AVAILABLE
APRIL 1
2021!
HISTORY
In 1860, brothers Erastus & Irwin Beadle
released a new series of cheap paperbacks, Beadle's Dime Novels. With increased literacy leading to a higher demand for less expensive reading material, other publishers like George Munro, Robert DeWitt, and Street & Smith soon followed, and their stories of Western border romance, high-seas piracy, railway, circus, gold-digger, and other adventures delighted audiences of all ages. Writers like Prentiss Ingraham, Thomas C. Harbaugh, Albert W. Aiken, Edward L. Wheeler, Joseph W. Badger, Jr., and Ned Buntline became household names, and the real men that they turned into the heroes of their stories became legends. Buffalo Bill Cody and Texas Jack Omohundro, the famous buffalo hunter and the famous Texas cowboy, went from scouting for the Army at Ft. McPherson, Nebraska onto the stage in Chicago as The Scouts of the Prairie. For their second theatrical season, they were joined by their old friend and legendary lawman James 'Wild Bill' Hickok, introducing America and the world to the Western.
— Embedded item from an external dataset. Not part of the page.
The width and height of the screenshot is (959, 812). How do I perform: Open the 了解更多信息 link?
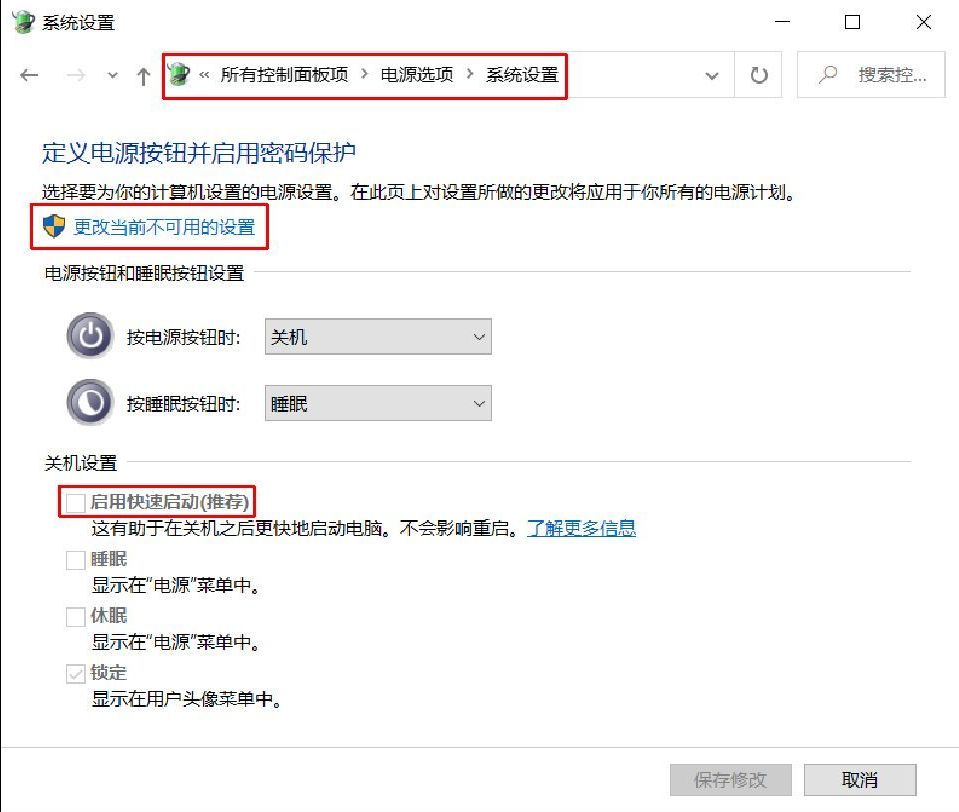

Though Dime novels were eventually replaced by comic books and magazines, and western stories by authors like Owen Wister, Zane Grey, and Louis L'amour reached huge audiences, they were fundamental to the way Americans were entertained in the 19th Century, providing stories and heroes that would live forever. They were the foundation of the Hollywood western, and in them, readers could see the best in themselves.